- _Work task_: Your output should consist of every record, copied exactly.

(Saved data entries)
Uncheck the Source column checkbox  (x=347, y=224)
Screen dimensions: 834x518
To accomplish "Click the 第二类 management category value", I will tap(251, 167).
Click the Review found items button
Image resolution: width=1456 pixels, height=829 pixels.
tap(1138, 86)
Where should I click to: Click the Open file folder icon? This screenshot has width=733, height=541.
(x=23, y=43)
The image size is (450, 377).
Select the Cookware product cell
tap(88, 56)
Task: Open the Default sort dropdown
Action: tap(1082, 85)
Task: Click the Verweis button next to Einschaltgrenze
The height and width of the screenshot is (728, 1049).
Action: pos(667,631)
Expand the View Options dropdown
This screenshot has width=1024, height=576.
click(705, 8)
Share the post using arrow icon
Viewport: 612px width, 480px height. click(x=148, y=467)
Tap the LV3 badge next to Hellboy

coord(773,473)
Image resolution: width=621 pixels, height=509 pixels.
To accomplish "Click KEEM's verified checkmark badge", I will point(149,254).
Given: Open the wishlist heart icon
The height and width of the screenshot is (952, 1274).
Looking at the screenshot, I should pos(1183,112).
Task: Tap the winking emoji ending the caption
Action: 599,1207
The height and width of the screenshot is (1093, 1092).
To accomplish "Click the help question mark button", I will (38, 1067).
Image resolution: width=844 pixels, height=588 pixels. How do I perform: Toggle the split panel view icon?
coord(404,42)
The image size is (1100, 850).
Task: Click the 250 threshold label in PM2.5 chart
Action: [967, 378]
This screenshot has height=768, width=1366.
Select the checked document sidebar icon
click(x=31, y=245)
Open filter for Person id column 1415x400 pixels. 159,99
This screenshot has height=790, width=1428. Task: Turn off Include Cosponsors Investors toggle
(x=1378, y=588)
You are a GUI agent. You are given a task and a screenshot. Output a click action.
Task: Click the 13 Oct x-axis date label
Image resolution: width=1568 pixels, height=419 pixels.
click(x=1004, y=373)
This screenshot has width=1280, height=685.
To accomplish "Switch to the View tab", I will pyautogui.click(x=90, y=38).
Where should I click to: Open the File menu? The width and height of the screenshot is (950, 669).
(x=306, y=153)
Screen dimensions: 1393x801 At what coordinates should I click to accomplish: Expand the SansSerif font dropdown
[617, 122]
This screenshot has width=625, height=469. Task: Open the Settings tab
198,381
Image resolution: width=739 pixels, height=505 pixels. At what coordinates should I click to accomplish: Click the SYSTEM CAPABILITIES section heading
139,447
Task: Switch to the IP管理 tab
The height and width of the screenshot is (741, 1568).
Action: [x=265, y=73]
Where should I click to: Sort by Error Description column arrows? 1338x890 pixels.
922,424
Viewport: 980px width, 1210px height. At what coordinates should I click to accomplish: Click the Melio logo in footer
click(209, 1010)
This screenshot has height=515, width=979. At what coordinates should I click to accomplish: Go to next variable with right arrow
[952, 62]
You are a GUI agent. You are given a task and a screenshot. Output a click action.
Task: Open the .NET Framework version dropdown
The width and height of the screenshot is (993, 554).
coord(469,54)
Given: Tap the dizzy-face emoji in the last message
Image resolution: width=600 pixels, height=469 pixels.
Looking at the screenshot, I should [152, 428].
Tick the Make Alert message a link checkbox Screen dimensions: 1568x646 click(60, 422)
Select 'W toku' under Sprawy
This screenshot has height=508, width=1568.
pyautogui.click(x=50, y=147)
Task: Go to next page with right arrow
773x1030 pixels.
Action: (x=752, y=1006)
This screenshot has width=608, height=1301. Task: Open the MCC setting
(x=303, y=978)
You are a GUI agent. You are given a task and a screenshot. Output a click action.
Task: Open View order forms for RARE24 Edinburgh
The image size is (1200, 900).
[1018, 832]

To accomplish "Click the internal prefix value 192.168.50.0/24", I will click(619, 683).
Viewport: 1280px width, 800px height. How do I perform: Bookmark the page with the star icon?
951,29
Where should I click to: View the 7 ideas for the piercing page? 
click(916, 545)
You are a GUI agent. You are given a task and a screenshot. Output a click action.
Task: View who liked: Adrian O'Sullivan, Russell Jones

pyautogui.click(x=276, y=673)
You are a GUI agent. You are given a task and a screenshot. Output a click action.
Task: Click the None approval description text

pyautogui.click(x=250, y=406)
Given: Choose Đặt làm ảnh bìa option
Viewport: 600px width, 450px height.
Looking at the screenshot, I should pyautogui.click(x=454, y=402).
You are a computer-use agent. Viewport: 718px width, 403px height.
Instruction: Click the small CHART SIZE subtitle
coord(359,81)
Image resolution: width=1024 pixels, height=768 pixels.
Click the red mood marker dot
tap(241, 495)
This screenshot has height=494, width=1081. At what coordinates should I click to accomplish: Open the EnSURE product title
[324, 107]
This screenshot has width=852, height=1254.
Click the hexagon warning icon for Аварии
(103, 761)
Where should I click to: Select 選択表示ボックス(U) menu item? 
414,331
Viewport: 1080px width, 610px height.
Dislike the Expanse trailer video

- _Solution for this exercise_:
Uncheck the Source column checkbox  (x=347, y=224)
Screen dimensions: 834x518
To accomplish "Click the 第二类 management category value", I will tap(251, 167).
Click the Review found items button
Image resolution: width=1456 pixels, height=829 pixels.
tap(1138, 86)
Where should I click to: Click the Open file folder icon? This screenshot has width=733, height=541.
(x=23, y=43)
The image size is (450, 377).
Select the Cookware product cell
tap(88, 56)
Task: Open the Default sort dropdown
Action: tap(1082, 85)
Task: Click the Verweis button next to Einschaltgrenze
The height and width of the screenshot is (728, 1049).
Action: pos(667,631)
Expand the View Options dropdown
This screenshot has width=1024, height=576.
click(705, 8)
Share the post using arrow icon
Viewport: 612px width, 480px height. click(x=148, y=467)
Tap the LV3 badge next to Hellboy

coord(773,473)
Image resolution: width=621 pixels, height=509 pixels.
To accomplish "Click KEEM's verified checkmark badge", I will point(149,254).
Given: Open the wishlist heart icon
The height and width of the screenshot is (952, 1274).
Looking at the screenshot, I should pos(1183,112).
Task: Tap the winking emoji ending the caption
Action: 599,1207
The height and width of the screenshot is (1093, 1092).
To accomplish "Click the help question mark button", I will (38, 1067).
Image resolution: width=844 pixels, height=588 pixels. How do I perform: Toggle the split panel view icon?
coord(404,42)
The image size is (1100, 850).
Task: Click the 250 threshold label in PM2.5 chart
Action: [967, 378]
This screenshot has height=768, width=1366.
Select the checked document sidebar icon
click(x=31, y=245)
Open filter for Person id column 1415x400 pixels. 159,99
This screenshot has height=790, width=1428. Task: Turn off Include Cosponsors Investors toggle
(x=1378, y=588)
You are a GUI agent. You are given a task and a screenshot. Output a click action.
Task: Click the 13 Oct x-axis date label
Image resolution: width=1568 pixels, height=419 pixels.
click(x=1004, y=373)
This screenshot has width=1280, height=685.
To accomplish "Switch to the View tab", I will pyautogui.click(x=90, y=38).
Where should I click to: Open the File menu? The width and height of the screenshot is (950, 669).
(x=306, y=153)
Screen dimensions: 1393x801 At what coordinates should I click to accomplish: Expand the SansSerif font dropdown
[617, 122]
This screenshot has width=625, height=469. Task: Open the Settings tab
198,381
Image resolution: width=739 pixels, height=505 pixels. At what coordinates should I click to accomplish: Click the SYSTEM CAPABILITIES section heading
139,447
Task: Switch to the IP管理 tab
The height and width of the screenshot is (741, 1568).
Action: [x=265, y=73]
Where should I click to: Sort by Error Description column arrows? 1338x890 pixels.
922,424
Viewport: 980px width, 1210px height. At what coordinates should I click to accomplish: Click the Melio logo in footer
click(209, 1010)
This screenshot has height=515, width=979. At what coordinates should I click to accomplish: Go to next variable with right arrow
[952, 62]
You are a GUI agent. You are given a task and a screenshot. Output a click action.
Task: Open the .NET Framework version dropdown
The width and height of the screenshot is (993, 554).
coord(469,54)
Given: Tap the dizzy-face emoji in the last message
Image resolution: width=600 pixels, height=469 pixels.
Looking at the screenshot, I should [152, 428].
Tick the Make Alert message a link checkbox Screen dimensions: 1568x646 click(60, 422)
Select 'W toku' under Sprawy
This screenshot has height=508, width=1568.
pyautogui.click(x=50, y=147)
Task: Go to next page with right arrow
773x1030 pixels.
Action: (x=752, y=1006)
This screenshot has width=608, height=1301. Task: Open the MCC setting
(x=303, y=978)
You are a GUI agent. You are given a task and a screenshot. Output a click action.
Task: Open View order forms for RARE24 Edinburgh
The image size is (1200, 900).
[1018, 832]

To accomplish "Click the internal prefix value 192.168.50.0/24", I will click(619, 683).
Viewport: 1280px width, 800px height. How do I perform: Bookmark the page with the star icon?
951,29
Where should I click to: View the 7 ideas for the piercing page? 
click(916, 545)
You are a GUI agent. You are given a task and a screenshot. Output a click action.
Task: View who liked: Adrian O'Sullivan, Russell Jones

pyautogui.click(x=276, y=673)
You are a GUI agent. You are given a task and a screenshot. Output a click action.
Task: Click the None approval description text

pyautogui.click(x=250, y=406)
Given: Choose Đặt làm ảnh bìa option
Viewport: 600px width, 450px height.
Looking at the screenshot, I should pyautogui.click(x=454, y=402).
You are a computer-use agent. Viewport: 718px width, 403px height.
Instruction: Click the small CHART SIZE subtitle
coord(359,81)
Image resolution: width=1024 pixels, height=768 pixels.
Click the red mood marker dot
tap(241, 495)
This screenshot has height=494, width=1081. At what coordinates should I click to accomplish: Open the EnSURE product title
[324, 107]
This screenshot has width=852, height=1254.
Click the hexagon warning icon for Аварии
(103, 761)
Where should I click to: Select 選択表示ボックス(U) menu item? 
414,331
Viewport: 1080px width, 610px height.
Dislike the Expanse trailer video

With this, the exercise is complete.